# Dataset rows

-- Begin --

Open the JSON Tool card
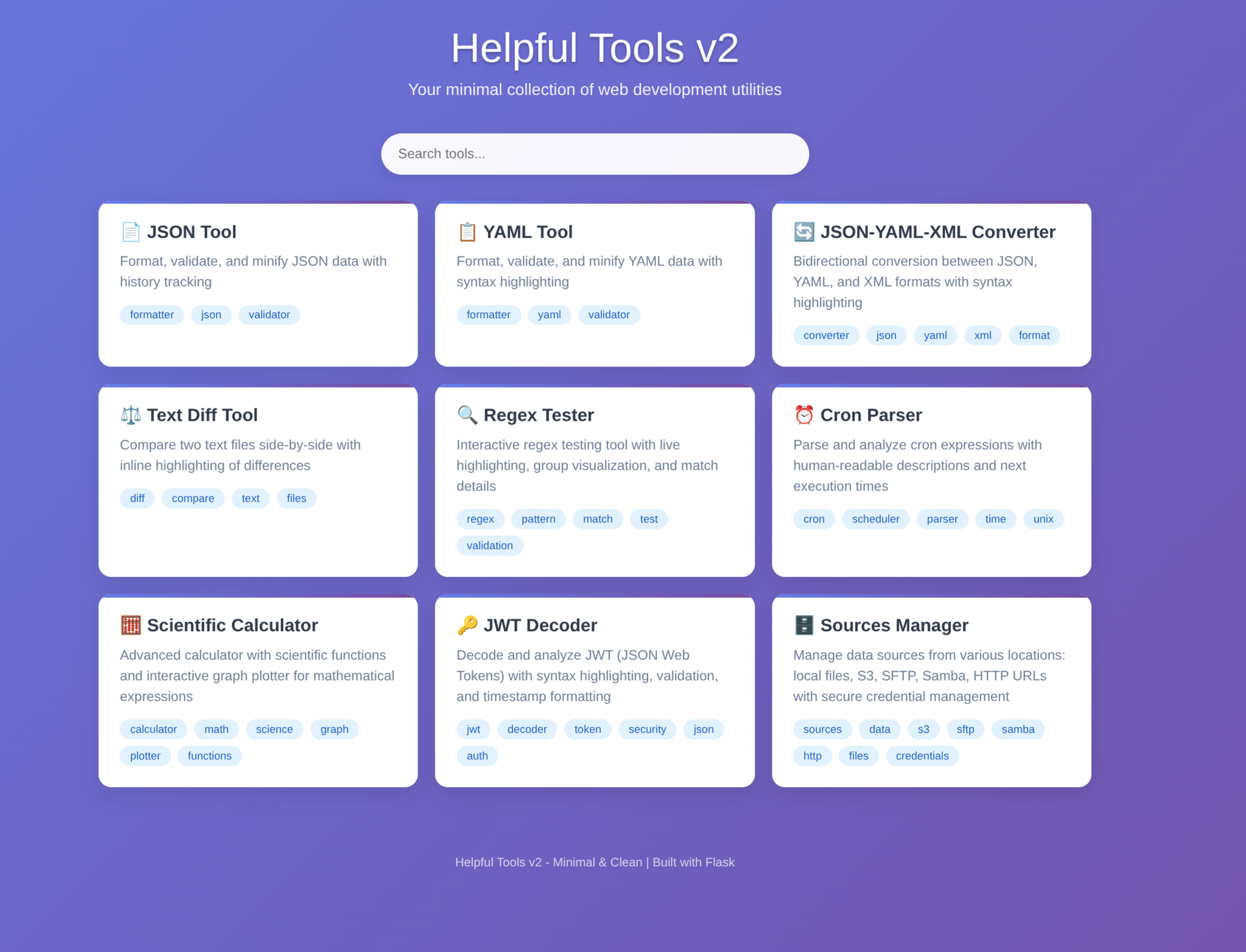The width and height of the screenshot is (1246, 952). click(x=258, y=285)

-- End --
-- Begin --

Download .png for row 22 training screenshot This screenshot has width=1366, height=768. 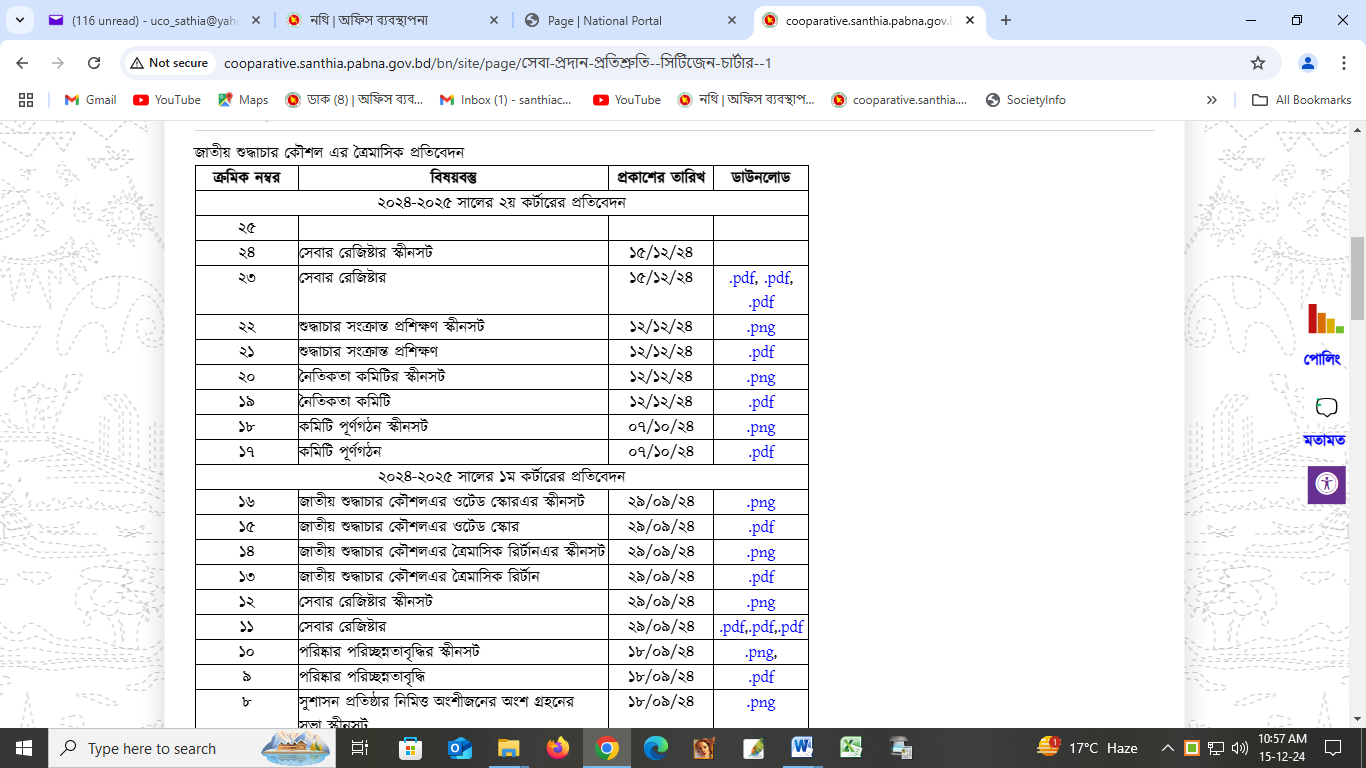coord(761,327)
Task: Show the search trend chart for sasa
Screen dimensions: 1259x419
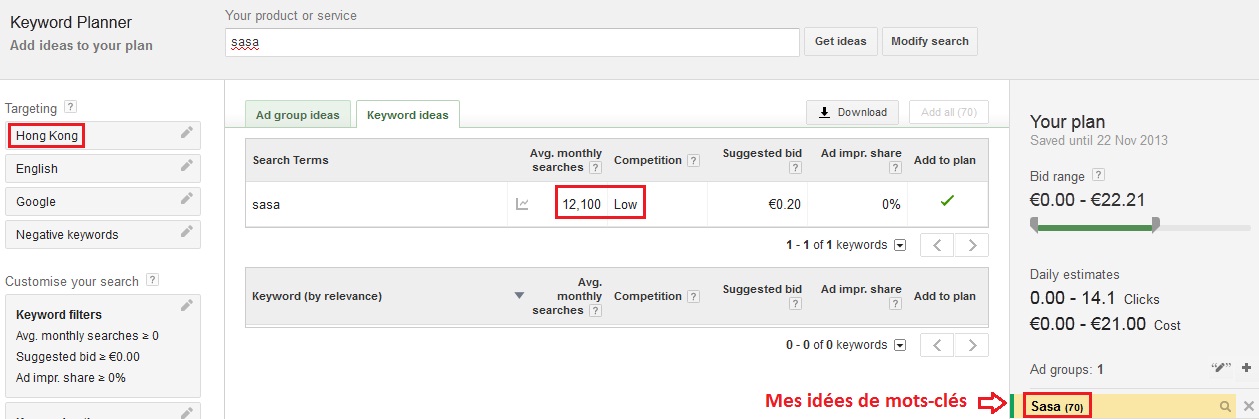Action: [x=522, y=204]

-- End --
-- Begin --

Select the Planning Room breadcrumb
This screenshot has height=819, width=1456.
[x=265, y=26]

-- End --

# Goal of the exercise
Lay out the material from the line containing "Task: Show the search trend chart for sasa" through the line containing "Action: [x=522, y=204]" as a numbered list, leaving out blank lines. Omit the pictures from your answer.

# Answer to this problem
1. Task: Show the search trend chart for sasa
2. Screen dimensions: 1259x419
3. Action: [x=522, y=204]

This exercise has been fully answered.